Simple Summary: Authors introduced the Simple Summary, but this part should be modified because it should not exceed 150 words.
Abstract: The Abstract should be adjusted as indicated in the previous revision. As indicated in the template Authors should use the style of structured abstracts, but without headings. A short part of introduction should be also included.
Background: Authors have updated the HPV genotypes classification, but this sentence should be revised because it is not so clear.
Authors reported: “There are over 200 identified HPV types and fifteen HPV types were classified as high-risk types(16, 18, 31, 33, 35, 39, 45, 51, 52, 56, 58, 59, 68, 73, and 82); 3 were classified as probable high-risk types (26, 53, and 66); and 12 were classified as low-risk types (6, 11, 40, 42, 43, 44, 54, 61, 70, 72, 81, and CP6108)[3].” This is the classification suggested by Munos et al in 2003 as indicated in the reference.
In 2012, the IARC published the IARC monographs on the evaluation of carcinogenic risks to humans, Vol. 100B: Biological agents. Lyon, France: International Agency for Research on Cancer; 2012. This reference is also included in the World Health Organization. WHO guideline for screening and treatment of cervical pre-cancer lesions for cervical cancer prevention, edition second 2021. In this monograph is reported that 12 genotypes are considered carcinogenic for humans (Group 1) by International Agency for Research of Cancer (IARC). HPV66 and 68 are considered possible/probable carcinogenic for human (Group 2A/B).
Materials and Methods: The Figure 1 should be revised. 23 should be replaced with 2. Two cases were removed due to high cytological risk (ASC-H, HSIL). The legend of Figure 1 should be more descriptive.
Author Response
Thank you so much for your valuable suggestions.
After revisions, authors have responded to the most of requests made and have revised the manuscript. Some revisions are still necessary to improve the manuscript.
Simple Summary: Authors introduced the Simple Summary, but this part should be modified because it should not exceed 150 words.
Reply: Have been modified.
Abstract: The Abstract should be adjusted as indicated in the previous revision. As indicated in the template Authors should use the style of structured abstracts, but without headings. A short part of introduction should be also included.
Reply: Have been modified.
Background: Authors have updated the HPV genotypes classification, but this sentence should be revised because it is not so clear.
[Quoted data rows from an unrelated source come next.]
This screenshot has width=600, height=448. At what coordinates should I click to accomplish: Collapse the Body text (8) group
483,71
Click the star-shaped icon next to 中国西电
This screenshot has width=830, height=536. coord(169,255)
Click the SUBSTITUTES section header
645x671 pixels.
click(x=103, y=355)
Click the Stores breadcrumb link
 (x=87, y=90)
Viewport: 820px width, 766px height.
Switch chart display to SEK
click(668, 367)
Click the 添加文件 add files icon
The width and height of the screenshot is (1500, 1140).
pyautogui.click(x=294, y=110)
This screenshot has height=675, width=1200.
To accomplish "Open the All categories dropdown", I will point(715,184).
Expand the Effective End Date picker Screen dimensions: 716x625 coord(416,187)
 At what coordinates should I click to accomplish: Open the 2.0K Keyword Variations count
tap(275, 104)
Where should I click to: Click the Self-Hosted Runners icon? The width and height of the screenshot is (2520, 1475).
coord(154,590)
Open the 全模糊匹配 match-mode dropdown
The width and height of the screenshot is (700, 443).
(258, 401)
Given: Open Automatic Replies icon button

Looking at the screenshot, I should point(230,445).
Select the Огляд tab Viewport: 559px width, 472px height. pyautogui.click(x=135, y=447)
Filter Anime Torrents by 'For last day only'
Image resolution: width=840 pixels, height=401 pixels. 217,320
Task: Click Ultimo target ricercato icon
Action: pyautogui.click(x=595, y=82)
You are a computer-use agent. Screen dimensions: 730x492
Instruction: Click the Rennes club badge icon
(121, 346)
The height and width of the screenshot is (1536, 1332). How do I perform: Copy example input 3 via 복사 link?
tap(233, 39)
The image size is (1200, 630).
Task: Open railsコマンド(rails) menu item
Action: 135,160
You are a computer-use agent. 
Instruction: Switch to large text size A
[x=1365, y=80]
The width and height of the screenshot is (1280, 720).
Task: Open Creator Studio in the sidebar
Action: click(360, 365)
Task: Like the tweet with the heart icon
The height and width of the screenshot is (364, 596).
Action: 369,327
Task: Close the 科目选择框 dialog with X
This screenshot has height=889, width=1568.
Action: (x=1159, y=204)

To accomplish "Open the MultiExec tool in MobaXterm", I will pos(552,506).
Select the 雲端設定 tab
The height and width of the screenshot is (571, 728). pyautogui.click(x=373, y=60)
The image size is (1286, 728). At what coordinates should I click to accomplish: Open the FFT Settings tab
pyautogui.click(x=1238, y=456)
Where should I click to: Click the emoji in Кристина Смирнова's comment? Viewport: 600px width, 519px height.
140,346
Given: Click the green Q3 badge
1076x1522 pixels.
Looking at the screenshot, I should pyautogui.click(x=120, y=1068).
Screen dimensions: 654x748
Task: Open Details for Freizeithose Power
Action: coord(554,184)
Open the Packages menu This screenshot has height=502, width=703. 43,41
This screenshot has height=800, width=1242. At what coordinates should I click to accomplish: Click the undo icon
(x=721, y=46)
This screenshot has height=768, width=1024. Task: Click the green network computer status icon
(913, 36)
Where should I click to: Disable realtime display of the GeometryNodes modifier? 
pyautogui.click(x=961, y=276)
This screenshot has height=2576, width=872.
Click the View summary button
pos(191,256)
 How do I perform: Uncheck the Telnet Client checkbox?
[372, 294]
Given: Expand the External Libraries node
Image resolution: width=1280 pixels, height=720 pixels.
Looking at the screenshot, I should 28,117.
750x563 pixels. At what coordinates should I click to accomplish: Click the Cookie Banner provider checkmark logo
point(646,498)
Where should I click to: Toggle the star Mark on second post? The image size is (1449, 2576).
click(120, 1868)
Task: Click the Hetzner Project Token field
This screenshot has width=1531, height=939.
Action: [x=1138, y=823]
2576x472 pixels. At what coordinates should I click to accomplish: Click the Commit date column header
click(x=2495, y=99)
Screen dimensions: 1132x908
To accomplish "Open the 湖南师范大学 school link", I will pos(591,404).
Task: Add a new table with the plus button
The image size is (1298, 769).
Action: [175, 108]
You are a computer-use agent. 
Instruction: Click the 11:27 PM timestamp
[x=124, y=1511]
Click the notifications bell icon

Authors reported: “There are over 200 identified HPV types and fifteen HPV types were classified as high-risk types(16, 18, 31, 33, 35, 39, 45, 51, 52, 56, 58, 59, 68, 73, and 82); 3 were classified as probable high-risk types (26, 53, and 66); and 12 were classified as low-risk types (6, 11, 40, 42, 43, 44, 54, 61, 70, 72, 81, and CP6108)[3].” This is the classification suggested by Munos et al in 2003 as indicated in the reference.
In 2012, the IARC published the IARC monographs on the evaluation of carcinogenic risks to humans, Vol. 100B: Biological agents. Lyon, France: International Agency for Research on Cancer; 2012. This reference is also included in the World Health Organization. WHO guideline for screening and treatment of cervical pre-cancer lesions for cervical cancer prevention, edition second 2021. In this monograph is reported that 12 genotypes are considered carcinogenic for humans (Group 1) by International Agency for Research of Cancer (IARC). HPV66 and 68 are considered possible/probable carcinogenic for human (Group 2A/B).
Reply: Thank you for your advice, have been modified.
Materials and Methods: The Figure 1 should be revised. 23 should be replaced with 2. Two cases were removed due to high cytological risk (ASC-H, HSIL). The legend of Figure 1 should be more descriptive.
Reply: Sorry for the type error, have been modified.
Author Response File: 
Author Response.pdf
Reviewer 3 Report
Comments and Suggestions for AuthorsThe authors have addressed all of my concerns. The revised version of the manuscript is suitable for publication.
Author Response
Thank you so much for your valuable suggestions.